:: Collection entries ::
▬▬▬

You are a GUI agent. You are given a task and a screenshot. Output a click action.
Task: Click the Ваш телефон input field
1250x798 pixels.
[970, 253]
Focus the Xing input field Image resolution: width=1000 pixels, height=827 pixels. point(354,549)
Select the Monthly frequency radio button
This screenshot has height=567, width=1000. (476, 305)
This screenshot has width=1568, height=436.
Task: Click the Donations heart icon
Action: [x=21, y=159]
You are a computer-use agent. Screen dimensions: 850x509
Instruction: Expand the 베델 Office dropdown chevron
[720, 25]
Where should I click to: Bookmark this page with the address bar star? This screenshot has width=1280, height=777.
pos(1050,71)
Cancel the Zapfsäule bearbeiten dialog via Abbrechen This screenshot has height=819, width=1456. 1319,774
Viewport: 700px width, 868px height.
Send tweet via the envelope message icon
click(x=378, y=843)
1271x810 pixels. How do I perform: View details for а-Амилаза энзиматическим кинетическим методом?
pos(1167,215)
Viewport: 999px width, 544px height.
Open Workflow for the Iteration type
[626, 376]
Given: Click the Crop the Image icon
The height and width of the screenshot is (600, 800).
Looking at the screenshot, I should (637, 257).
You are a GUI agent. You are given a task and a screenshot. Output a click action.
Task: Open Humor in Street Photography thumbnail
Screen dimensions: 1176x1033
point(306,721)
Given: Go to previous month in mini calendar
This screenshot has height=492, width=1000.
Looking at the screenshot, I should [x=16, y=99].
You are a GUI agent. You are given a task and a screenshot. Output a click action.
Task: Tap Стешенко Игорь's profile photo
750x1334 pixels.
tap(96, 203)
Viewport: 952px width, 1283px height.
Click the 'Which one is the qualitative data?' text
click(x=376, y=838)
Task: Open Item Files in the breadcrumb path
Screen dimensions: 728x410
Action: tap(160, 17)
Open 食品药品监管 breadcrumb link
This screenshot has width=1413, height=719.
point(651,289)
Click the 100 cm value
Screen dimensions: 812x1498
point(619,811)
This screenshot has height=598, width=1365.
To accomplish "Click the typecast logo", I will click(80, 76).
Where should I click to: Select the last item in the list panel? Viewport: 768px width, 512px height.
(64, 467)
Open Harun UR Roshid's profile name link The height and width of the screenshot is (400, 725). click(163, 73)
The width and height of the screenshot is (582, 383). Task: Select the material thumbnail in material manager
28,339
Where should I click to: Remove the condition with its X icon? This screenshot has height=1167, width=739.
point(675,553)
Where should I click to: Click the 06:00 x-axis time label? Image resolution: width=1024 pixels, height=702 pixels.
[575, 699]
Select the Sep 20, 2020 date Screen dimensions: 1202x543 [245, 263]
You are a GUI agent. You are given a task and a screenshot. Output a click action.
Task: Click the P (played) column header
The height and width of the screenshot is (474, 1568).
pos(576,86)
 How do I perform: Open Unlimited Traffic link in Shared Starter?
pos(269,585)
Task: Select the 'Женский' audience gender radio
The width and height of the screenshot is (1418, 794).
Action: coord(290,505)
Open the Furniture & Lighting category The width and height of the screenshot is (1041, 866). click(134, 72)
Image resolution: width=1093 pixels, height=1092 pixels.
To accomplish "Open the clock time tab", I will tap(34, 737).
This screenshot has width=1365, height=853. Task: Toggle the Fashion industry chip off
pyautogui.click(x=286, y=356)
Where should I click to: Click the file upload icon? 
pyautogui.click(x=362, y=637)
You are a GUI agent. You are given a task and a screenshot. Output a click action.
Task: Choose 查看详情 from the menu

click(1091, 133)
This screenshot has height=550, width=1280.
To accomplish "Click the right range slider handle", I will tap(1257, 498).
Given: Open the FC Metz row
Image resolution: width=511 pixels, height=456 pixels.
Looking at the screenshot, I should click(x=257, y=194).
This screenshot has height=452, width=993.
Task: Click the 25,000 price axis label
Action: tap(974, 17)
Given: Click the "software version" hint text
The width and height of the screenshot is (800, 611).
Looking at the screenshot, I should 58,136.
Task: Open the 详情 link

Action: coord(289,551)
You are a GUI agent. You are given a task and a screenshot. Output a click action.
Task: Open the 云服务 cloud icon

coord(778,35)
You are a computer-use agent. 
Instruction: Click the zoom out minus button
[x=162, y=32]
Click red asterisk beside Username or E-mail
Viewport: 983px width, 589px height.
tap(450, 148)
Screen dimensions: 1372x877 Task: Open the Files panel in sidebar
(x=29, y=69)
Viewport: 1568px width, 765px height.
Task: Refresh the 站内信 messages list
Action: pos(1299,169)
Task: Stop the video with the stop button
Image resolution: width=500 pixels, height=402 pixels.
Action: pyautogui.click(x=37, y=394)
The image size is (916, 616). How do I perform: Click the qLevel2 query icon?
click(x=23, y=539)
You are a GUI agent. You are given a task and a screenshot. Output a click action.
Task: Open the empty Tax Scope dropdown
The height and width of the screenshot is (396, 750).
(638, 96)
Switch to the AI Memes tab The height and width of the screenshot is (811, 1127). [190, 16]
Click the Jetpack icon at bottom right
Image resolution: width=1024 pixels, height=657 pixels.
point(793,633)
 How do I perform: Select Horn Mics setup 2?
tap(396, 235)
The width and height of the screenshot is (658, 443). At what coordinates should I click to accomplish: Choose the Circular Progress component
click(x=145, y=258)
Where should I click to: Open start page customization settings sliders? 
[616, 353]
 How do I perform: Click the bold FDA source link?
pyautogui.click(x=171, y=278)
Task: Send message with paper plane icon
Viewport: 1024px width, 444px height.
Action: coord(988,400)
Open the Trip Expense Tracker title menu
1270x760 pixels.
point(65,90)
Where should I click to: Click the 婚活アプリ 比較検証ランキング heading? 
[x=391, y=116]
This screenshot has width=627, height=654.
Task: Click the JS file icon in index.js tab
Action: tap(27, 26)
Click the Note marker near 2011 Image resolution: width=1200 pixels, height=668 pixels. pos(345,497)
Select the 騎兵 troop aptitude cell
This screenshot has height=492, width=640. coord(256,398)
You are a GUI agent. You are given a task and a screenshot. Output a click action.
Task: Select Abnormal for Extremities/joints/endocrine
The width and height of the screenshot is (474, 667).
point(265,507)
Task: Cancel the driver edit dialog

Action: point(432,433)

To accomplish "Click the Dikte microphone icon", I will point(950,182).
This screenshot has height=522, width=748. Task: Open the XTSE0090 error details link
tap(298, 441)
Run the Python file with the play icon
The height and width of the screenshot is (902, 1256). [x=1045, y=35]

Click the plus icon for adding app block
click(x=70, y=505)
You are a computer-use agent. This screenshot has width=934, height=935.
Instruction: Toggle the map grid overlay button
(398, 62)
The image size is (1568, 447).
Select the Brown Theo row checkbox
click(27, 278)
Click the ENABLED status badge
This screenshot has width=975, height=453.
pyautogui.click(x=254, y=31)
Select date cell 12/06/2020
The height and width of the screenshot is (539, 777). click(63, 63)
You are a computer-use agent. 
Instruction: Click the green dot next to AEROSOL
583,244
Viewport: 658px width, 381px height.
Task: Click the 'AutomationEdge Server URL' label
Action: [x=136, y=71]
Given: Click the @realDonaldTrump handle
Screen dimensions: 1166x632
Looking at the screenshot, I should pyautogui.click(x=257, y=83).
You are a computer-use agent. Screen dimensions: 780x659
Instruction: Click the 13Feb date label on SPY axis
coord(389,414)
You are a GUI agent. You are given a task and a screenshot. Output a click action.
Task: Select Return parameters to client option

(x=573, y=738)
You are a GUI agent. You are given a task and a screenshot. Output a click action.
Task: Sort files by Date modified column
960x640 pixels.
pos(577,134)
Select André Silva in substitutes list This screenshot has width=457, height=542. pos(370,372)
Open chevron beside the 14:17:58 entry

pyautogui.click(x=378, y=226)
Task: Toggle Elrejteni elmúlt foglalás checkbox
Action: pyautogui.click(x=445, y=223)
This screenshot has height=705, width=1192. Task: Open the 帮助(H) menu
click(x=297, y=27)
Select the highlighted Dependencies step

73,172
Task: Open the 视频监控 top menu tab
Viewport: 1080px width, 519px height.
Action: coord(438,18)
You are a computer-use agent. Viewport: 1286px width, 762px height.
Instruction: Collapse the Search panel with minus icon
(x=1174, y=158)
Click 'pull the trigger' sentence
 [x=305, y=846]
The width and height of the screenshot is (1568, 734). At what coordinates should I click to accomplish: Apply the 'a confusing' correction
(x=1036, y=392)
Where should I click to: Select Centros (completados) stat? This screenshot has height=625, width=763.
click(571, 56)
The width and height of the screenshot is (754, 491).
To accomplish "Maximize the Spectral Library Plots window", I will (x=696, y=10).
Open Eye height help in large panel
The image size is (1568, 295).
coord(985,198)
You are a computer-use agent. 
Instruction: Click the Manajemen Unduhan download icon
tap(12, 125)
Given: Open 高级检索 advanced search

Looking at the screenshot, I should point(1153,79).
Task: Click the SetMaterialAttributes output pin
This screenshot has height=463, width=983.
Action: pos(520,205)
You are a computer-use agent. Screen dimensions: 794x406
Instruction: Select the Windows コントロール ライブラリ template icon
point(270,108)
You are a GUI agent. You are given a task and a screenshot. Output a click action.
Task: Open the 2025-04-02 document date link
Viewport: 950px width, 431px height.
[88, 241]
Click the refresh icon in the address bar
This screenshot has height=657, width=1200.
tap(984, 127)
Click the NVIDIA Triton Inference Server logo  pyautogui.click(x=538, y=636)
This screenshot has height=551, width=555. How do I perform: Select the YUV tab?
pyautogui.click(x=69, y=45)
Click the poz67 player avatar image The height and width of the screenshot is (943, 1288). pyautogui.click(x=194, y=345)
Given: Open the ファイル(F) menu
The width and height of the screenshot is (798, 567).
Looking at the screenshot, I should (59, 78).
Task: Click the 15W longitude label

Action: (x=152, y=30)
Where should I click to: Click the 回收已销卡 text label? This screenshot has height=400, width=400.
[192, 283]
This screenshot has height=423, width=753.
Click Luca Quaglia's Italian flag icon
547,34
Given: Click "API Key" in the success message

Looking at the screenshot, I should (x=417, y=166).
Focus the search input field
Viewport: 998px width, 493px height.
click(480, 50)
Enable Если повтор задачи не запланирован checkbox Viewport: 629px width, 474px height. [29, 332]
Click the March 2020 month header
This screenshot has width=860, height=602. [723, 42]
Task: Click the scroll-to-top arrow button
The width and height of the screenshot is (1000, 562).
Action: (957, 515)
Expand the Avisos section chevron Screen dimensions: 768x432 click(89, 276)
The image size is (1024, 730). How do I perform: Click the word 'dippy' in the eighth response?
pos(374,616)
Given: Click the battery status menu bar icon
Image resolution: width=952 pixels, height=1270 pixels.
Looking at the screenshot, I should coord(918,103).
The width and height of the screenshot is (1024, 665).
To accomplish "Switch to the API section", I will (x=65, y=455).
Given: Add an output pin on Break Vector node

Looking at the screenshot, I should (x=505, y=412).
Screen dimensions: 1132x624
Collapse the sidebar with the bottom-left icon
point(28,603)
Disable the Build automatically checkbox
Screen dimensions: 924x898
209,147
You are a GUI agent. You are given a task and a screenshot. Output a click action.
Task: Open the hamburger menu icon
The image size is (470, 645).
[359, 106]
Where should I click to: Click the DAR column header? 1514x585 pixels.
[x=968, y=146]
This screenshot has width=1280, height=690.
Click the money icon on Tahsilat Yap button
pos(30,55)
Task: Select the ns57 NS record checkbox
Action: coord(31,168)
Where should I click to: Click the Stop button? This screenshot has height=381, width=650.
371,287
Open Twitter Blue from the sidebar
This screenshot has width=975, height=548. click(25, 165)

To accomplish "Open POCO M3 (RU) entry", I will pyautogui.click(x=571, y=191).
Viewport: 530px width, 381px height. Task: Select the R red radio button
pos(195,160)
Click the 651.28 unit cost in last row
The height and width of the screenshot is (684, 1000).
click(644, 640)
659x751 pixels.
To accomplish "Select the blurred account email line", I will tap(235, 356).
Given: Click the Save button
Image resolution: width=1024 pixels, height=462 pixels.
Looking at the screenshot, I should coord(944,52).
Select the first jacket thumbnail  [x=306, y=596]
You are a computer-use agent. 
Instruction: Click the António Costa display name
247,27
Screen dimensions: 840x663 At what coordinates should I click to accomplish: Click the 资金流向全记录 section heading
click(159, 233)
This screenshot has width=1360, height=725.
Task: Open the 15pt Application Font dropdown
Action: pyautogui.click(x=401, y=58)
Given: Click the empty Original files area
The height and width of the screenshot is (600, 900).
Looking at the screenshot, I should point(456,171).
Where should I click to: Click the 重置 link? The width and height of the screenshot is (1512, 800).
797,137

▬▬▬

:: PROBLEM DESCRIPTION ::
Gather each line of the records holding the string "right".

:: RESPONSE ::
To accomplish "Click the right range slider handle", I will tap(1257, 498).
Click the Jetpack icon at bottom right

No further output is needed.